- **EXERCISE REQUIREMENTS**: Starting with the row containing "Task: Click the" and going on through the row containing "Action: [726, 595]", write those rows again with "WeChat" swapped for "WhatsApp" and everything else unchanged. Leave the pictures out of your answer.

- **DATA ROWS**:
_____

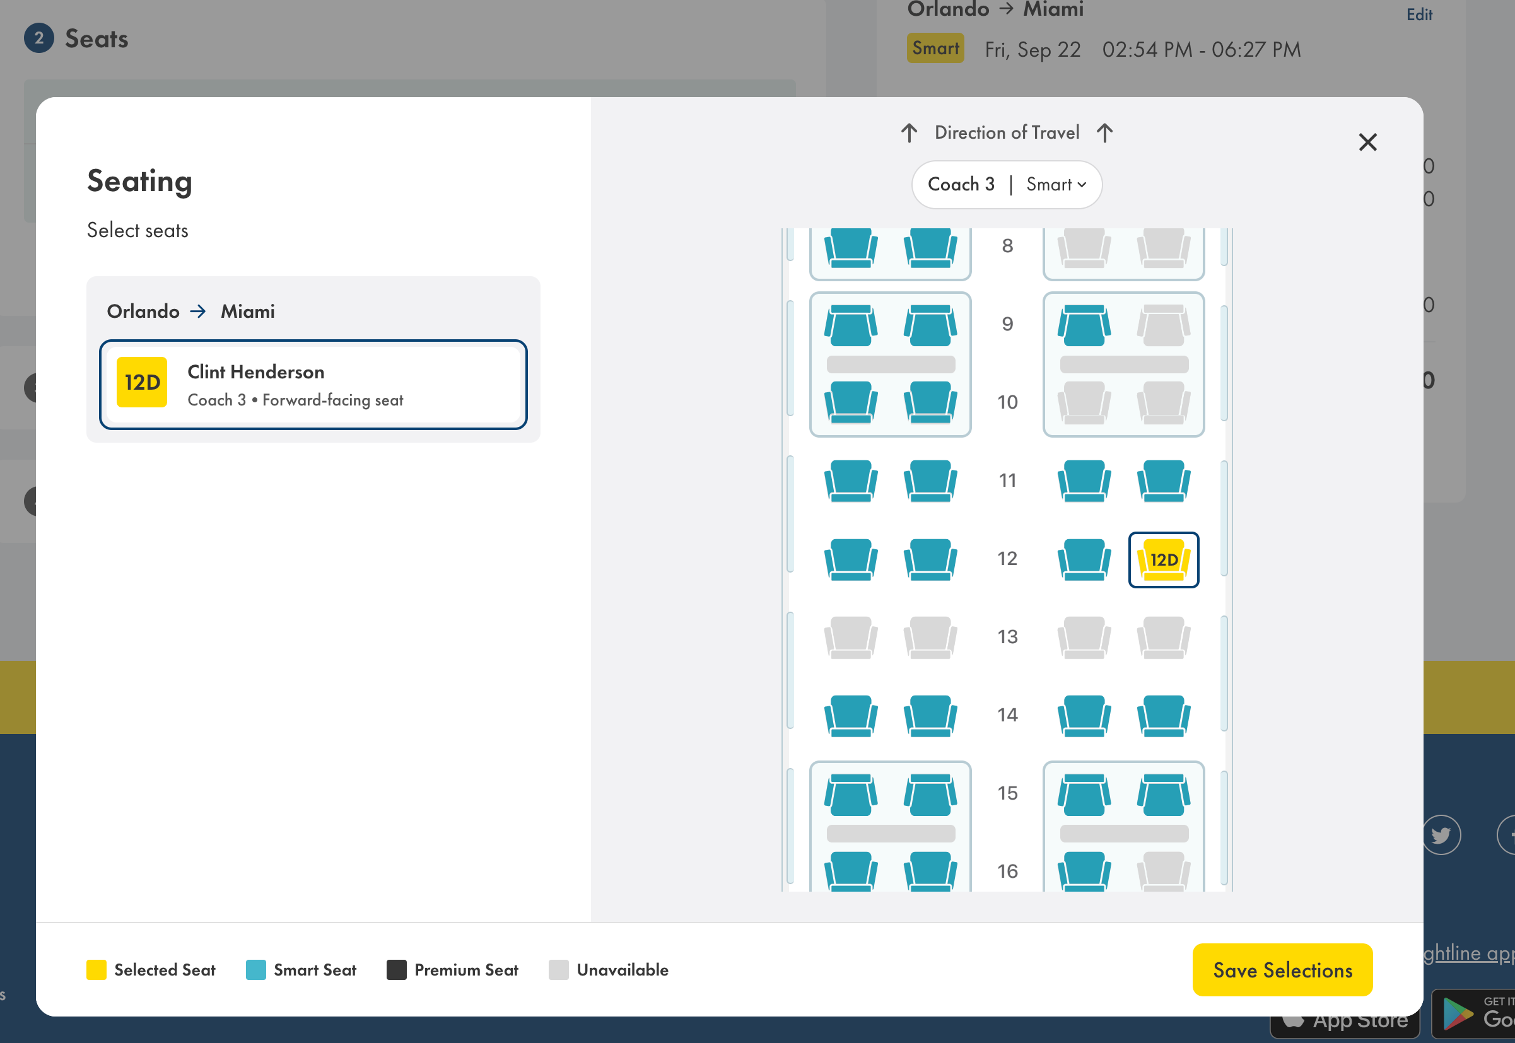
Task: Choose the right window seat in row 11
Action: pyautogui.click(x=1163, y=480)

_____

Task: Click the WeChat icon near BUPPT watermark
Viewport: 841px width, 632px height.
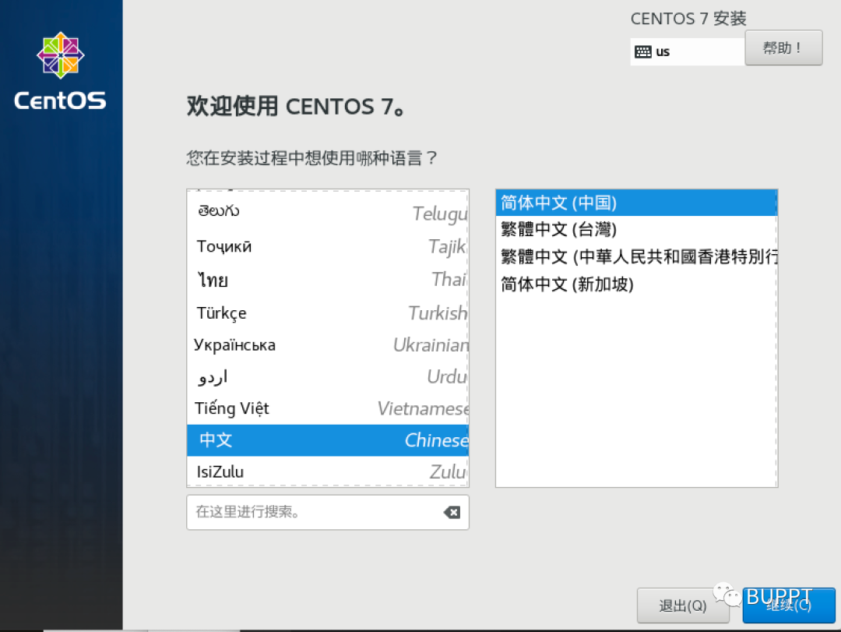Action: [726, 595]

_____

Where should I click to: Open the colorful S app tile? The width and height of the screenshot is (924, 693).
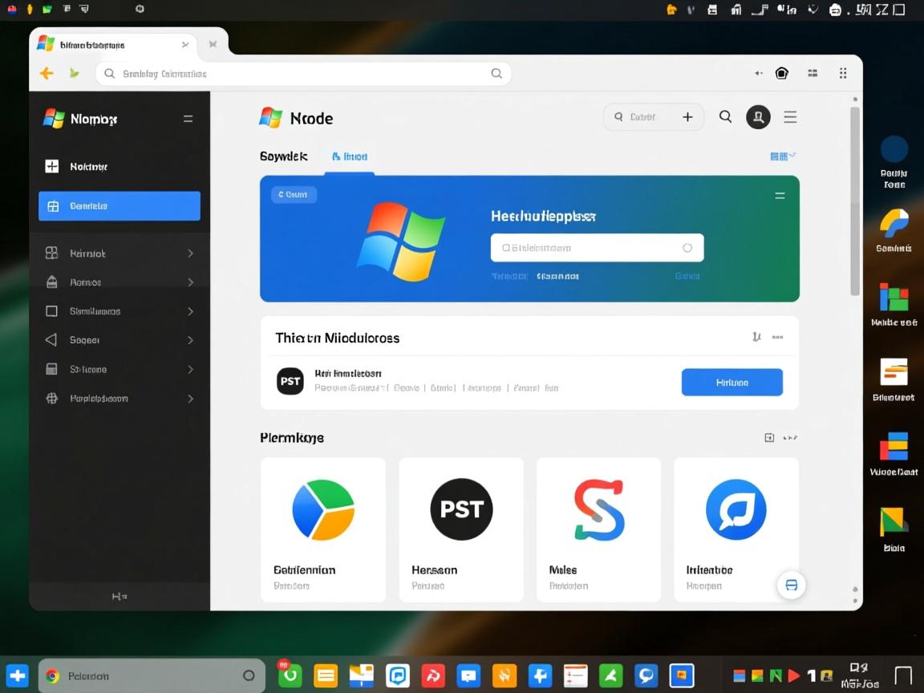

_____

- **EXERCISE SOLUTION**:
Task: Click the WhatsApp icon near BUPPT watermark
Viewport: 841px width, 632px height.
Action: [726, 595]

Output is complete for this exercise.